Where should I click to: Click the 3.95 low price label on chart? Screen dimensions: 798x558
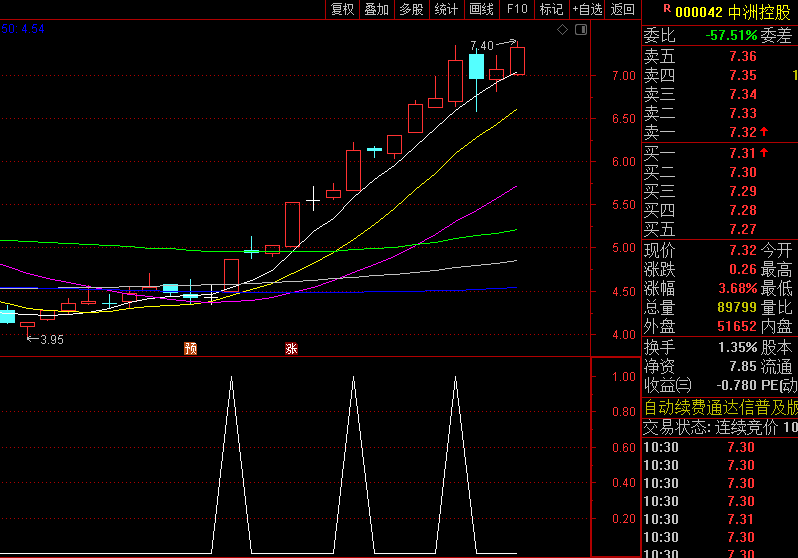pos(51,340)
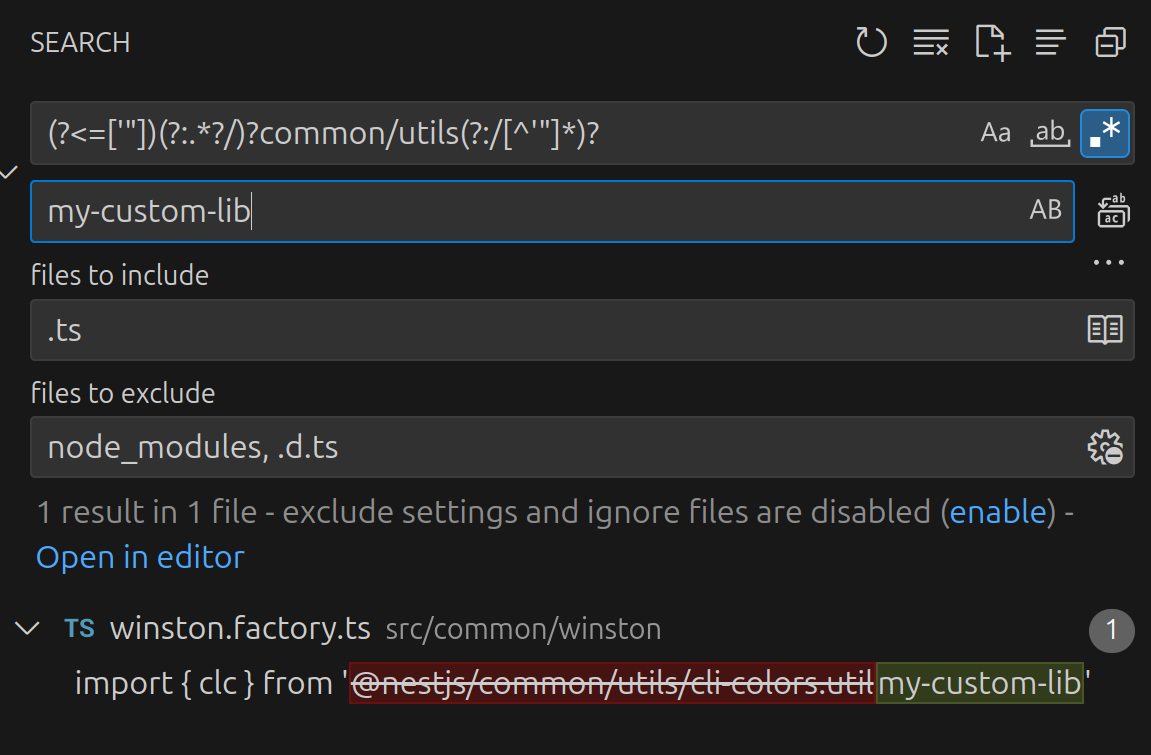Viewport: 1151px width, 755px height.
Task: Toggle search details with the ellipsis
Action: (x=1108, y=262)
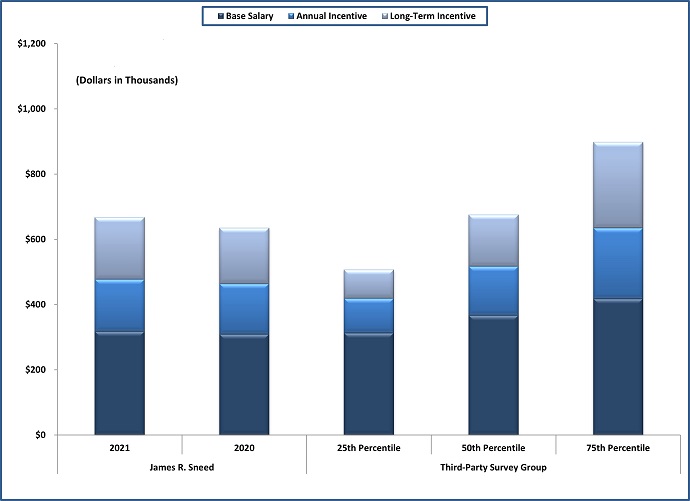Click the 25th Percentile long-term incentive segment
Viewport: 690px width, 501px height.
point(369,284)

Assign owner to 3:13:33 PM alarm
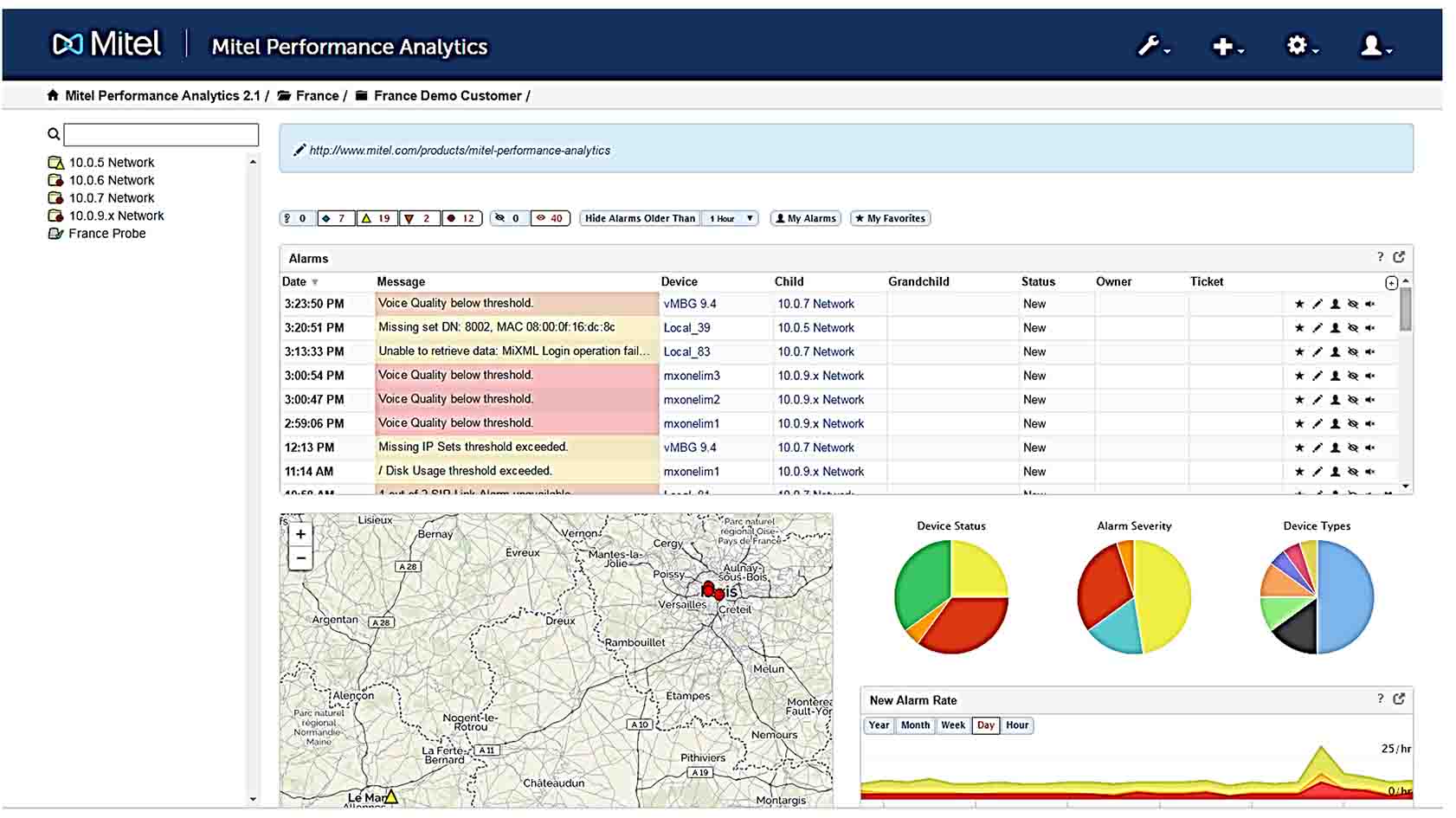click(1335, 352)
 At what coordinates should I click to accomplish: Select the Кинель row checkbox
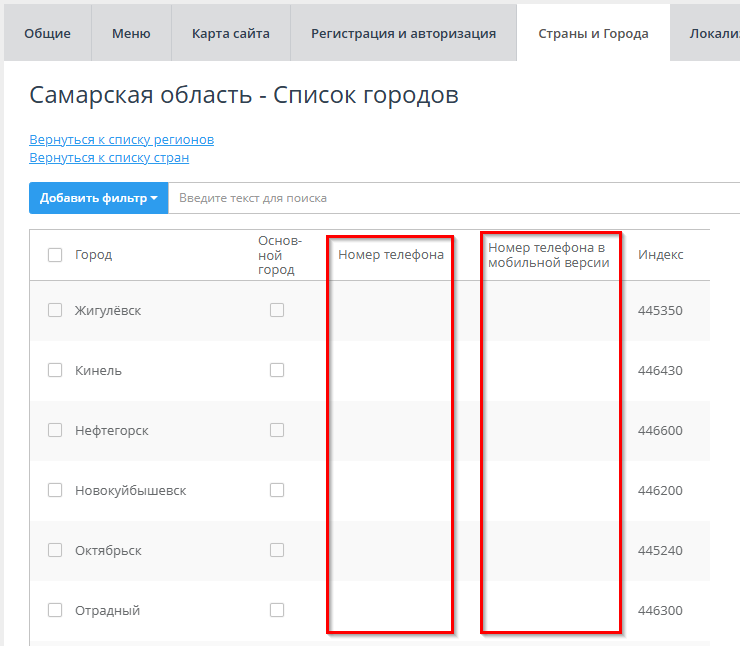[55, 370]
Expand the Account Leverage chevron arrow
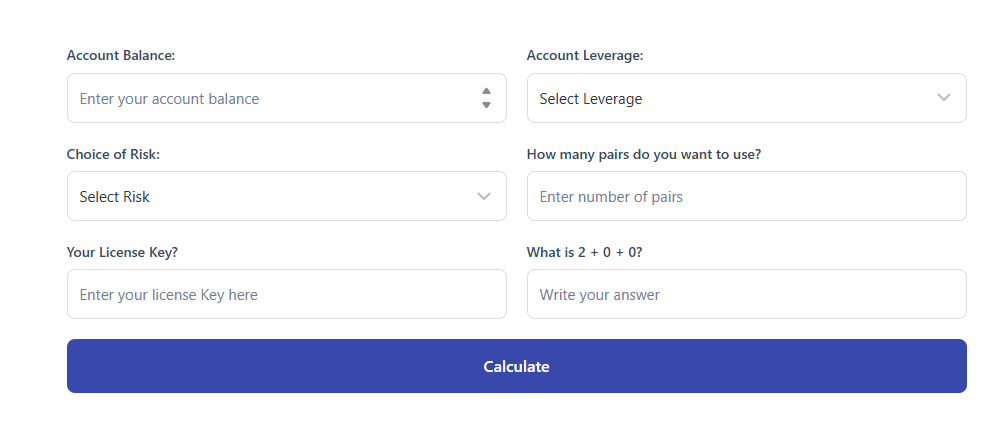The width and height of the screenshot is (1004, 431). click(944, 98)
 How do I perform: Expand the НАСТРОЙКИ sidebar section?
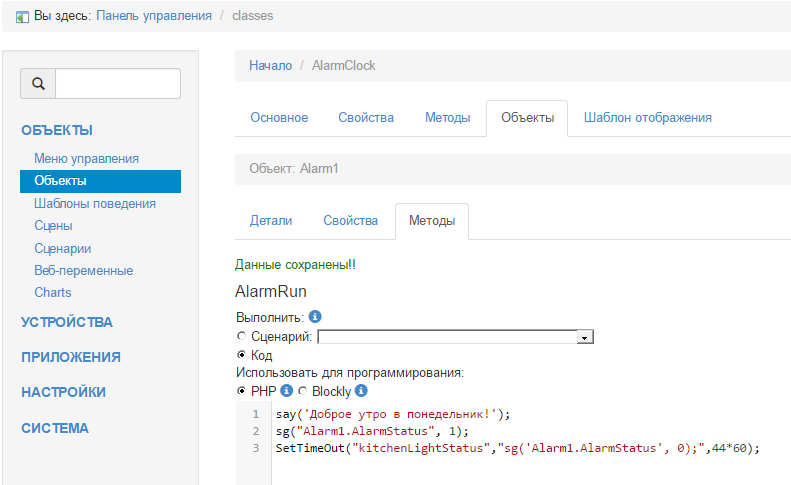tap(63, 392)
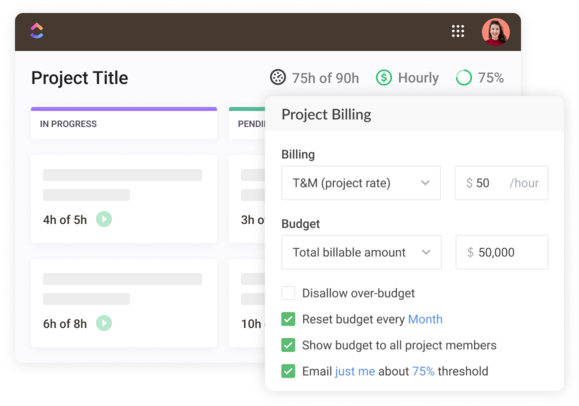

+ + +

**Directions:**
Print out the material verbatim, skipping pictures.

**Solution for this problem:**
Where should I click to: Click the 3.95 low price label on chart? Screen dimensions: 798x558
pos(51,340)
Viewport: 1151px width, 755px height.
Task: Toggle search details with the ellipsis
Action: (x=1108, y=262)
Click the 25th Percentile long-term incentive segment
Viewport: 690px width, 501px height.
point(369,284)

Assign owner to 3:13:33 PM alarm
click(1335, 352)
 At what coordinates should I click to accomplish: Select the Кинель row checkbox
[55, 370]
Expand the Account Leverage chevron arrow
The width and height of the screenshot is (1004, 431). click(944, 98)
 How do I perform: Expand the НАСТРОЙКИ sidebar section?
tap(63, 392)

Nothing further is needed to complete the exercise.